Over 800 Atari video games that were found buried at an Alamogordo, New Mexico landfill last year were put up for auction on eBay and sold for over $100,000 in total. The discovery of the games confirmed an urban legend that Atari buried hundreds of unsold game cartridges after the infamous E.T.: The Extra Terrestrial video game flopped in 1982.
Operational Consultant Joe Lewandowski announced at the Alamogordo City Commission meeting last week that the final sale total reached $107,930.15, reports the Alamogordo News. Of that, the city will receive $65,000 and the Tularosa Basin Historical Society gets $16,000.

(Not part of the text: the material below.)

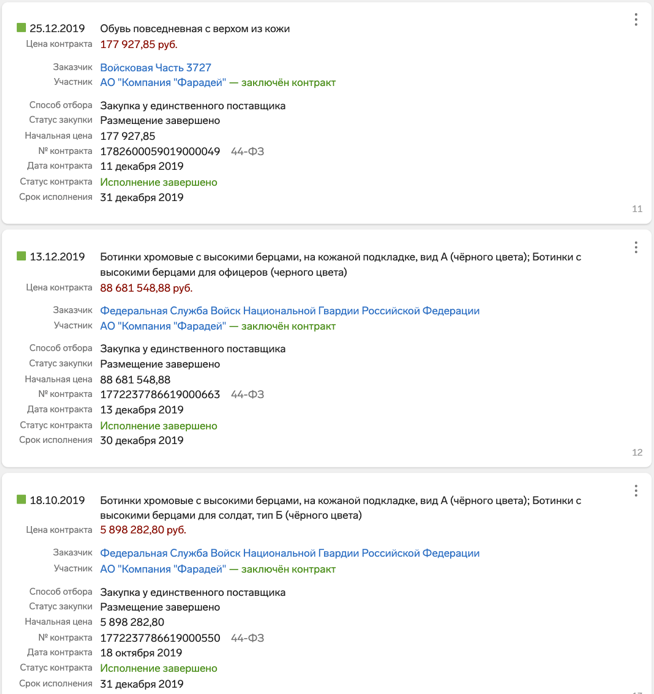Click the green status square beside 18.10.2019
The width and height of the screenshot is (654, 694).
pyautogui.click(x=21, y=500)
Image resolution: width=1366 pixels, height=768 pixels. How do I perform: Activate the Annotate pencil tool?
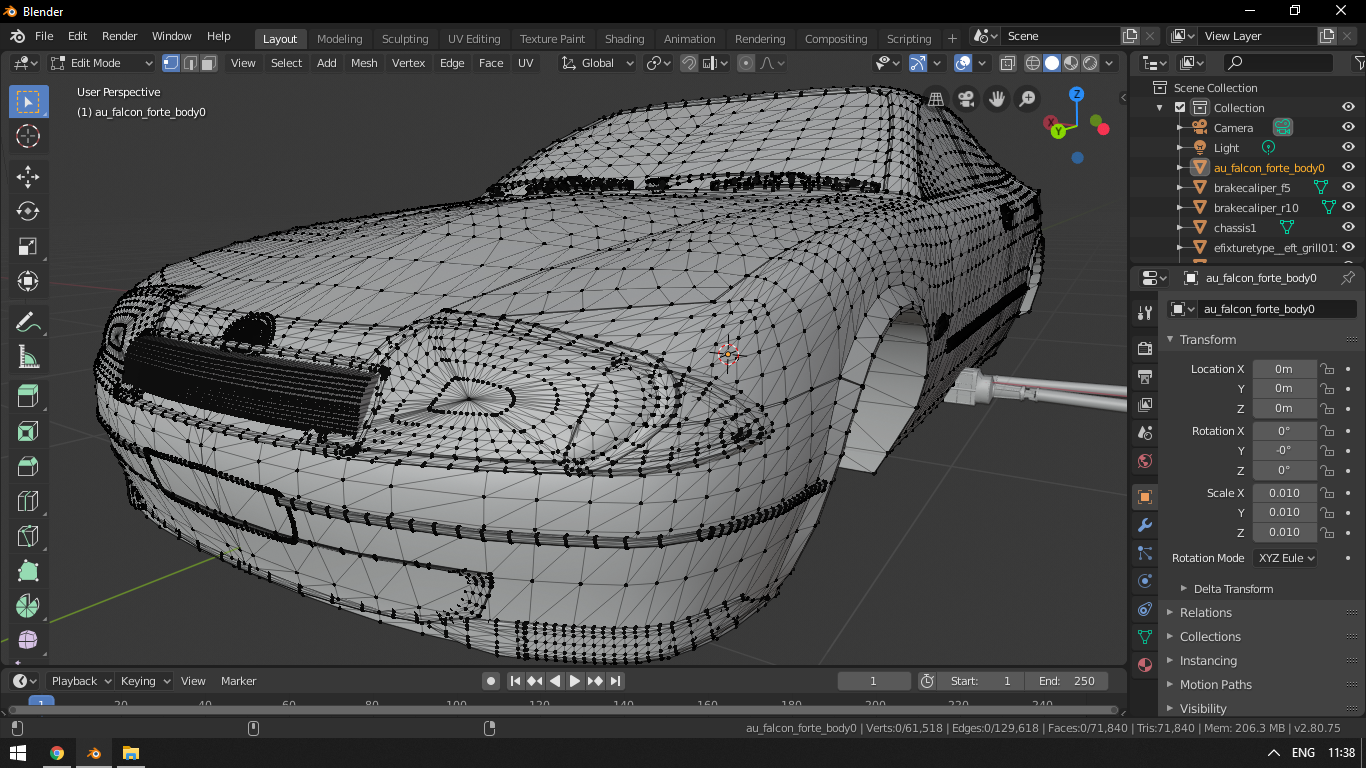coord(28,322)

The sale included 881 cartridges, with six heading to Brazil and Australia, 54 to Canada, 22 to France and three to Singapore. The rest were bought by U.S. collectors.
Lewandowski said that there are still 297 cartridges left that they haven’t decided what to do with yet.
“I might sell those if a second movie comes out but for now we're just holding them. The film company got 100 games, 23 went to museums and we had 881 that we actually sold. They were sold in 45 states and 14 countries,” Lewandowski said.
The dig was the subject of the documentary Atari: Game Over, which was directed by Zak Penn. It was always an urban legend that Atari had buried cartridges at the time of the Video Game Crash of 1983, but Lewandowski’s team confirmed that it was true.